Binding of MLPH to Myo5A GTD. (A) The MLPH GTBD (yellow) binding site is located within SD-1 (blue) of Myo5A GTD. (B) The Myo2p structure is not compatible with a peptide ligand binding at the same site. (C) Two MLPH hydrophobic residues, F191 and L189, are anchored into the hydrophobic cleft of the Myo5A–GTD identified between the H3 and H5 helices. In addition, the MLPH main chain is stabilized by multiple polar interactions with myosin. The side chains of E1595 from the H5 helix and R1528 from the H3 helix capture the peptide backbone from both sides by forming hydrogen bonds (see also E). The MLPH residues 187–189 and the Myo5A residues 1590–1592 form a hydrogen-bonding network corresponding to a parallel beta-structure. The side chains of positively charged residues K186 and R187 make hydrogen bonds to the L1588 carbonyl group and the N1590 and N1522 side chains, respectively. (D) The N-terminal tail of Myo5B from a symmetry-related molecule makes interactions in the hydrophobic site found between helices H3 and H5 in a manner similar to that observed in the Myo5A:MLPH complex but the directionality of the peptide bound in the cleft is opposite. (E) Structural rearrangements of the Myo5A–GTD upon MLPH binding. Local conformational changes of Myo5 residues Y1596 and R1528 are necessary to accommodate the MLPH peptide in its binding pocket. The apo–Myo5A is shown in white and the Myo5A in the complex is colored. (F) Same region as found in the Myo5B structure.
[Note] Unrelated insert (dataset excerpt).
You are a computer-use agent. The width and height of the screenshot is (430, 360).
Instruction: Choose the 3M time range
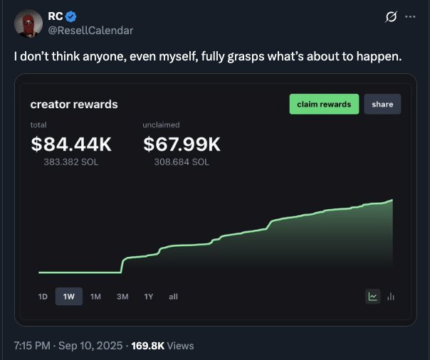click(122, 297)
Differences in the sequence of core residues in particular L1556 contribute to destabilize the Y1590 conformation necessary for MLPH binding. (G) The D1519 residue, mutated to glycine in Griscelli syndrome, stabilizes the MLPH-binding loop conformation. (H) Model of the off-state of Myo5B, indicating how each N-terminal tail of a GTD could interact with the SD-1 region (“MLPH” binding site) of the other GTD in the dimer and could stabilize the folded conformation as well as mask interaction with partners. GTD subdomains are labeled with numbers.